生物学翻訳、学術論文翻訳、環境翻訳担当の平井です。

「DHA」や「EPA」は健康食品ブームの波にのって有名になりました。前者は「ドコサヘキサエン酸(docosahexaenoic acid)」、後者は「エイコサペンタエン酸(eicosapentaenoic acid)」の略で三代栄養素の脂質に含まれている不飽和脂肪酸(unsaturated fatty acid)の一種です。

有名になった理由は、イギリスのクロフォード教授が「DHAは脳の成長に欠かせない栄養素である」と発表したことに端を発しています。DHAは神経突起先端のリン脂質(phospholipid)に多く含まれ、成人の脳で脂質の約10%を占めています。このことから医学界で「頭が良くなる」「老人性痴呆症を予防できる」などのさまざまな効用が言われるようになりました。また、細胞膜や網膜(retina)、心臓、精子、母乳に含まれていることでも話題になりました。

医学界ではEPAを血小板凝集(platelet aggregation)の抑制や、血栓症(thrombosis)関連疾患の予防で有効としています。つまり、動脈硬化(arteriosclerosis)予防の効果があるというわけです。

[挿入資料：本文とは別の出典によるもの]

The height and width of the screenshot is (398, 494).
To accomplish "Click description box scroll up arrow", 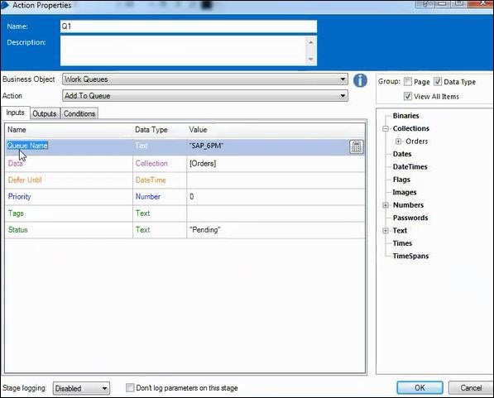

これらの物質は、青色の背を持つ魚や、それを食する動物に多く含まれていることが明らかにされています。

極寒で生活をするイヌイット(Inuit)は、野菜をほとんど食べることがなく、イワシなどの背の青い魚やアザラシなどの肉を食しています。彼らのエネルギー源はその大半が動物性油脂です。ある統計によると、イヌイットの脂肪摂取量は総摂取カロリーの35〜40%にもおよび、日本人の約1.5倍にもなるそうです。しかも、彼らの血中総コレステロール量は日本人の約2倍にもなるということなのですが、彼らでは心臓をはじめとする循環器系疾患の発生率が非常に低くなっています。私たちの常識から考えると、肉食を中心とした食生活であれば悪玉コレステロールが増加し、動脈硬化などが危惧されるはずです。従って医学界では、彼らの食事にはDHAやEPAが多く含まれるため、これらが悪玉コレステロールを減少させているのではないかと考えています。

日本人も昔は動物性タンパク質を主に魚から摂っており、多くのDHAやEPAを摂取していたことになるため、動脈硬化急増の原因は、牛肉をたくさん摂る食生活にあるのかもしれません。

牛肉などにほとんど含まれていないDHAやEPAを最も効率的に摂取するためには、脂分を逃がさない刺身が一番だそうです。皆さんも今夜の晩酌は、生きのいい刺身で一杯というのはいかがでしょうか。